Tuesday, December 16, 2008

Fed cuts benchmark interest rate to nearly zero

The Federal Reserve has cut the benchmark interest rate to nearly zero. From The New York Times.

This is a first for the Federal Reserve. From The New York Times:

WASHINGTON — The Federal Reserve entered a new era on Tuesday, setting its benchmark interest rate so low that it will have to reach for new and untested tools in fighting both the recession and downward pressure on consumer prices.

Going further than analysts anticipated, the central bank said it had cut its target for the overnight federal funds rate to a range of zero to 0.25 percent, a record low, bringing the United States to the zero-rate policies that Japan used for six years in its own fight against deflation.

The move to a zero rate, which affects how much banks charge when they lend their reserves to each other, is to some degree symbolic. Though the Fed’s target had had previously been 1 percent, demand for interbank lending has been so low that the actual Fed funds rate has hovering just above zero for the past month.

Far more important than the rate itself, the Fed bluntly declared that it was ready to move to a new phase of monetary policy in which it prints vast amounts of money for a wide array of lending programs aimed at financial institutions, businesses and consumers.

“The Federal Reserve will employ all available tools to promote the resumption of sustainable economic growth and to preserve price stability,” the central bank said in its statement. Those tools include buying of “large quantities” of debt and mortgage-backed securities and debt issued by government-sponsored companies like Fannie Mae; commercial debt for businesses and consumer lending, and longer-term Treasury securities.

The problem I see here is that even though the Feds have cut their lending rate, to the banks, to almost zero, the banks are still not giving out loans to consumers or businesses. The banks are still saddled with bad debt from the collapsed housing market, and the soured derivative schemes that were backed by the subprime mortgages. Furthermore, the banks are getting stuck with a lot of foreclosed homes that they can't sell to cover their losses. The U.S. Treasury has given over $700 billion to Wall Street in an effort to free up the frozen credit market, however the banks are using this money to cover their own balance sheet losses, or to purchase other banks, rather than lend this money out as the U.S. Treasury had originally planned. Now we have the Federal Reserve both lowering the interest rate to almost zero, but also planning to print even greater amounts of money to dump into the market in the purchase of mortgage-backed securities and even more debt. The bottleneck here is that the banks, and Wall Street, is really hoarding all this federal money:

Ben S. Bernanke, the chairman of the Federal Reserve, has already outlined a range of unorthodox new tools that the central bank can use to keep stimulating the economy once the federal funds rate effectively reaches zero.

Those techniques include buying vast amounts of longer-term Treasury bonds, mortgage-backed securities issued by government-sponsored companies like Fannie Mae and Freddie Mac and commercial debt issued by private companies and consumer lenders.

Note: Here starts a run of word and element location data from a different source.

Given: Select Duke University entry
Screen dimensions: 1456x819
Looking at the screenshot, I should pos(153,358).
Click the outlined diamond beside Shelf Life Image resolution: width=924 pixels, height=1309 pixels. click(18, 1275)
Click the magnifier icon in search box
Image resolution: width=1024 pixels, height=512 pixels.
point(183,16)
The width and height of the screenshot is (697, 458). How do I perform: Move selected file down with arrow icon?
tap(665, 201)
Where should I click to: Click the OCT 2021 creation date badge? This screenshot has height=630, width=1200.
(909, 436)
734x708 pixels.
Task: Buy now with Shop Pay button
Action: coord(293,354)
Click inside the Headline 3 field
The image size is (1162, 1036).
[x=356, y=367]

The Federal Reserve has already introduced a slew of lending programs in its effort to revive corporate and consumer lending. Later this month, the Fed will start purchasing $600 billion worth of securities that are backed by Fannie Mae, Freddie Mac and other government-sponsored entities. The Fed and the Treasury are also introducing a joint program to buy up securities backed by consumer debt like automobile loans.

All of the new tools amount to printing money in vast new quantities, and the Fed has already started the process. Since September, the Fed’s balance sheet has ballooned from about $900 billion to more than $2 trillion as the central bank has created new money and lent it out through all its new programs. As soon as the Fed completes its plans to buy up mortgage-backed debt and consumer debt, the balance sheet will be up to about $3 trillion.

“At some point, and without knowing the timing, the Fed is going to have to destroy all that money it is creating,” said Alan Blinder, a professor of economics at Princeton and a former vice chairman of the Federal Reserve, said the central bank. “Right now, the crisis is created by the huge demand by banks for hoarding cash. The Fed is providing cash, and the banks want to hoard it. When things start returning to normal, the banks will want to start lending it out. If that much money is left in the monetary base, it would be extremely inflationary.”

The U.S. economy is straddling a razor's edge between deflation and inflation. And it all depends on when the banks want to start lending money out in the credit markets. However, the banks are afraid of lending money out because of all the losses they still have on their balance sheets due to the subprime mortgage collapse. The banks would love to have the U.S. taxpayer bail them out without any strings attached. And the U.S. Treasury, and the Federal Reserve, are willing to oblige. The U.S. economy could quickly go from a period of possible deflation to an extreme inflationary period. It all depends on when the banks are willing to lend.

And the Federal Reserve has shot its final interest-rate bolt from its quiver.